Russell not listening to Parvati and taking out Sandra at F4 in Heroes vs. Villains. Taking Jerri out instead seriously contributed to both him and Parvati losing at the Final Tribal Council.


This is a huge one. If Parvati convinces him to bounce Sandra then, Parvati wins easily.

It's a hard question to answer because like always there is different criteria. I think Erik giving up his immunity necklace was the most inexplicable game decision because he could have at least gotten SOME votes at an FTC against Parvati. He might get none against Amanda or Cirie, but he could have gotten James/Ozzy against Parvati so deciding to give up the necklace when he had been doing great in challenges up to that point and had a real possibility of winning his way to the end was just senseless. This to me is followed by, in no real order, Brandon siding with Lex instead of with Kelly/Samburu, Cindy not gifting 4 cars in Guatemala, and Cochran's flip. Those are all decisions that are made where the person throws away all chance of winning the game. Caryn being an idiot and not siding with the women at F5 and instead causing an explosion that unified people that were divided and got herself booted, and Tyson voting himself out of the game are also real possibilities. Sash's in-game bribe-talk probably gets an honorary mention here too somewhere.
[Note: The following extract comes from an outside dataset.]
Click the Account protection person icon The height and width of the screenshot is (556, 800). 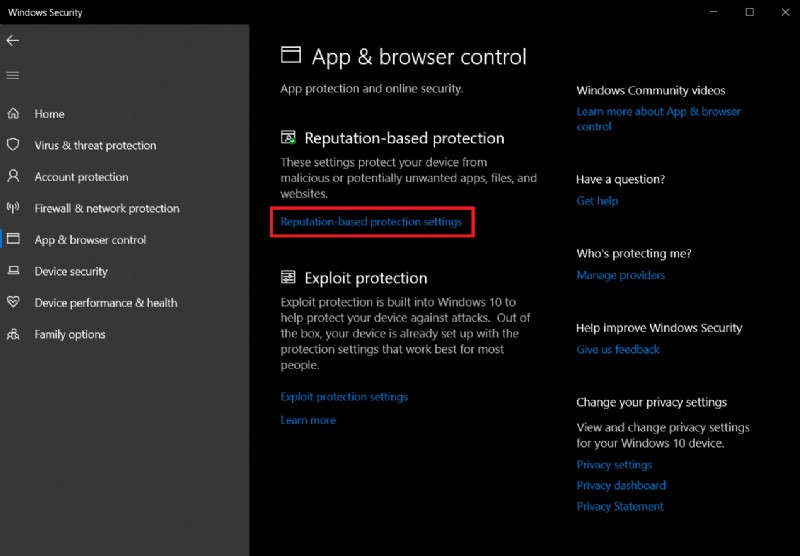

I maintain that the worst move ever was Colby taking Tina


That's never even entered my mind because despite all the misleading hype around it being a bad move, it really wasn't. He had two sure votes going into the FTC just like she did (maybe even one sure vote because Jerri hated Tina also), with the other three being able to go either way. He has a great chance at 6 out of the 7 votes, the only one that he's surely not getting is Keith's. Colby was clearly capable of beating Tina in the FTC, even though Keith was an easy option in itself. The interesting thing to consider is how Alicia's vote goes for Tina when later she has a little relationship with Colby.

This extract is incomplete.